Segment Open

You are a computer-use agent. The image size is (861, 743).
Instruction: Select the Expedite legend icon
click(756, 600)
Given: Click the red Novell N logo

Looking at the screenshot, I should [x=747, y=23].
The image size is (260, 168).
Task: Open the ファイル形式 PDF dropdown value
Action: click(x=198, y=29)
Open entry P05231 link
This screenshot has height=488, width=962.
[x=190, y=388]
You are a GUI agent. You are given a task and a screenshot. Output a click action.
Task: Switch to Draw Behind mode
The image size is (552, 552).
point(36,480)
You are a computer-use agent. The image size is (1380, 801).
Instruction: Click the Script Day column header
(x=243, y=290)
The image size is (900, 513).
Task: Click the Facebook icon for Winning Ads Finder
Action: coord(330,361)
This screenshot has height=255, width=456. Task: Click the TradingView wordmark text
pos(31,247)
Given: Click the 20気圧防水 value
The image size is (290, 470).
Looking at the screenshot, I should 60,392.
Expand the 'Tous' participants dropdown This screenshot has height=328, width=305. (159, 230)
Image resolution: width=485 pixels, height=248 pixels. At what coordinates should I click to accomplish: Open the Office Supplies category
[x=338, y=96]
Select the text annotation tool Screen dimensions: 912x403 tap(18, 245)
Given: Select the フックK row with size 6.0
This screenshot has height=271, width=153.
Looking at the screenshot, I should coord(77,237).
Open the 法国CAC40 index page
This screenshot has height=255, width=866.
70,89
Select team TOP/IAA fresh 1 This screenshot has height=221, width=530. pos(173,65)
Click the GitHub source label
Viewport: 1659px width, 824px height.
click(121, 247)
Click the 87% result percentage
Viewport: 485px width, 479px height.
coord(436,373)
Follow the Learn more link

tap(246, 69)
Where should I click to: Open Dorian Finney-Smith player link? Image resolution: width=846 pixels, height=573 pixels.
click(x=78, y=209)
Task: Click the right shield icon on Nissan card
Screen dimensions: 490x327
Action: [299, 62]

Segment Closed

*Exercise*. Only one span is wanted. It runs from the first line of the listing through the line with "You are a computer-use agent. The image size is (1380, 801).", and each line must match exactly.

*Answer to this task*.
You are a computer-use agent. The image size is (861, 743).
Instruction: Select the Expedite legend icon
click(756, 600)
Given: Click the red Novell N logo

Looking at the screenshot, I should [x=747, y=23].
The image size is (260, 168).
Task: Open the ファイル形式 PDF dropdown value
Action: click(x=198, y=29)
Open entry P05231 link
This screenshot has height=488, width=962.
[x=190, y=388]
You are a GUI agent. You are given a task and a screenshot. Output a click action.
Task: Switch to Draw Behind mode
The image size is (552, 552).
point(36,480)
You are a computer-use agent. The image size is (1380, 801).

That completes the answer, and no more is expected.